Desde esta plataforma emprendió un estudio interdisciplinario, pionero en el mundo, tomando como campo de trabajo el Valle de Teotihuacan. Durante dos años reunió en ese lugar a alrededor de 40 de los más destacados investigadores, profesionistas y artistas de la época, como el pintor Francisco Goitia, Pablo González Casanova (padre), el arquitecto Ignacio Marquina, el profesor Hermann Beyer, los biólogos Moisés Herrera e Isaac Ochoterena, el geólogo Ezequiel Ordóñez y el sociólogo Lucio Mendieta y Núñez, quienes se dedicaron a estudiar la zona en su respectiva especialidad. El resultado fue una obra impresionante en tres gruesos volúmenes, en la que se hace un análisis, diagnóstico y propuesta de soluciones.
El gobierno de México recibió 120 críticas de las instituciones internacionales de cultura más importantes y de muchos gobiernos, principalmente europeos, en las que de manera unánime felicitaban a nuestro país por ese notable trabajo, modelo para todo el mundo; los publicó en un libro la Secretaría de Agricultura y Fomento.
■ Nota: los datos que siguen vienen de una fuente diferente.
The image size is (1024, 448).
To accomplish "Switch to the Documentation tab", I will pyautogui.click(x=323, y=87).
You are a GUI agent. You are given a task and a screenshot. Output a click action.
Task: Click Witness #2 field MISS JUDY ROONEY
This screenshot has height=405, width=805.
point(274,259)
Asimismo, le fue otorgado el Gran Premio de la Exposición Internacional del Centenario, celebrada en Río de Janeiro en 1922, y el de la Iberoamericana de Sevilla, de 1929-1930.
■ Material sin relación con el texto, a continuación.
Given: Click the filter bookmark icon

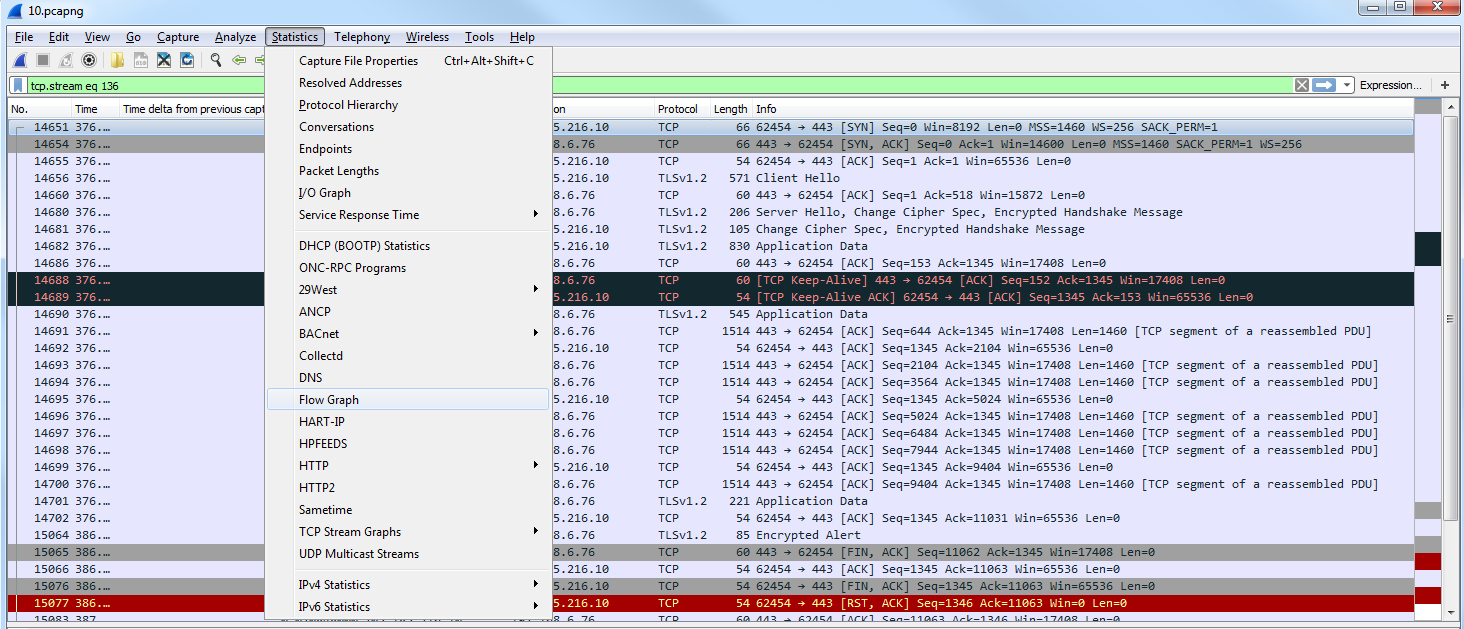Looking at the screenshot, I should tap(18, 86).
La síntesis y las conclusiones de la obra fueron la tesis de doctorado de Gamio en la Universidad de Columbia. En opinión de Eduardo Matos, su profundo sentido de nacionalismo, patente en su labor arqueológica e indigenista, lo llevó a plantear una serie de enfoques que son resultado de una investigación auténtica, como lo demuestra su magna obra integral sobre la población del Valle de Teotihuacan, aún hoy no superada
.
Por cierto, Matos publica en el número más reciente de la revista Arqueología Mexicana un interesante ensayo sobre la obra.
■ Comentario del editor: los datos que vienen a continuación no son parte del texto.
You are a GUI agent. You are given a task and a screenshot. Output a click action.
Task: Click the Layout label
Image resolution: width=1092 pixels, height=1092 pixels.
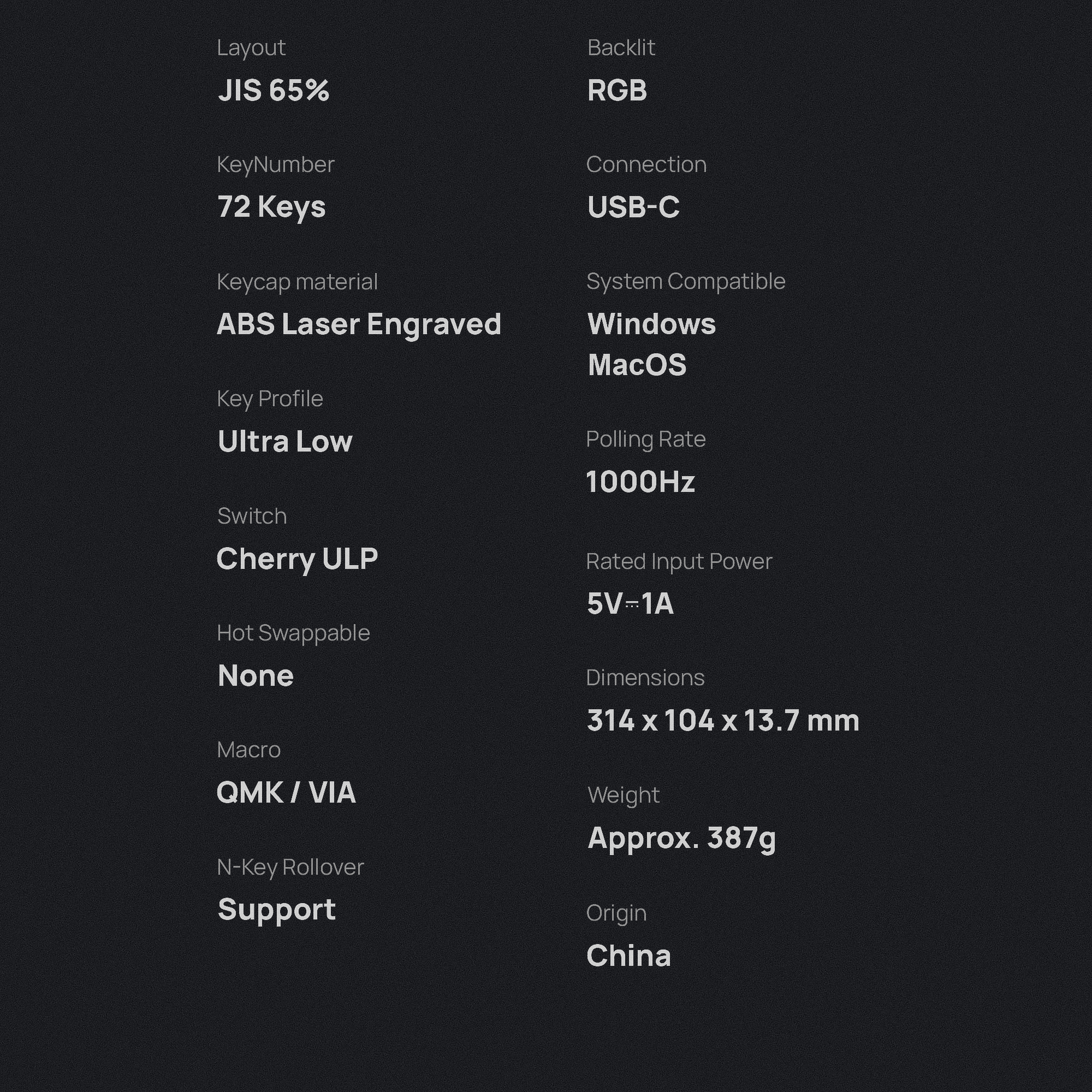pyautogui.click(x=251, y=48)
Para Gamio fue siempre una preocupación central que la investigación científica tuviera como propósito primordial buscar la mejoría de la población objeto de estudio. Con esa visión, en el Valle de Teotihuacan llevó a cabo una serie de acciones que repercutieron directamente en el bienestar de la región.
Por ejemplo, al descubrir muchos objetos de obsidiana, encargó a los ingenieros que localizaran en los alrededores minas de ese material que con seguridad habría, debido a su recurrente uso. Al encontrarlas contrató a maestros para que enseñaran a los pobladores a reproducir las piezas teotihuacanas que aparecían en las excavaciones y promovió su venta en la Ciudad de México. De esta manera comenzaron los talleres que hasta la fecha son fuente importante de ingresos económicos en la zona.
También fundó una escuela y talleres diversos al aprovechar los productos naturales de la región, como el maguey y el nopal; encabezó a los indígenas en sus peticiones de tierra, tras realizar un censo agrario para fundamentar las peticiones y logró que se les devolviera el agua que se les había usurpado, lo que, por supuesto, le causó problemas con los hacendados; construyó presas económicas
y desazolvó ríos. Además, llevó la vacunación contra la viruela y asistencia médica; consiguió que se dieran desayunos en las escuelas y que se estableciera el salario mínimo y la jornada de ocho horas, entre muchas otras acciones que mejoraron la vida de la población.
Realizó cine documental, actividad en la que también fue pionero, lo que llevó al investigador Aurelio de los Reyes a elaborar un estudio que se plasmó en el libro Manuel Gamio y el cine, que editó la UNAM en 1991. Para brindar esparcimiento a los habitantes de la zona y alejarlos del excesivo consumo del pulque, construyó un teatro al aire libre, que aún existe, y escribió obras que los propios indígenas representaban.
Hay mucho más que decir pero ya no hay espacio, así que los invito a recordar a mi adorado abuelo con comida yucateca que le gustaba mucho. Vamos al restaurante Le-Lah-Tho, en Patriotismo 456, que ofrece todas las sabrosuras clásicas de la península: sopa de lima, papadzules, cochinita pibil, queso relleno y frijol con puerco, acompañadas con una cerveza Montejo.